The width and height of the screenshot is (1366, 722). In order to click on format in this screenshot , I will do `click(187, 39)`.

==

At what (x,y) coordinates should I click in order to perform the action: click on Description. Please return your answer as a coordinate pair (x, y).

---

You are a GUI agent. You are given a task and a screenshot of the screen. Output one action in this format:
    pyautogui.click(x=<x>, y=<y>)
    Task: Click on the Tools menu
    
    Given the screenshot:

- WORK REQUIRED -
Collect every line from the entries above that contains the word "action", and list those lines in full.

- TASK ANSWER -
At what (x,y) coordinates should I click in order to perform the action: click on Description. Please return your answer as a coordinate pair (x, y).
You are a GUI agent. You are given a task and a screenshot of the screen. Output one action in this format:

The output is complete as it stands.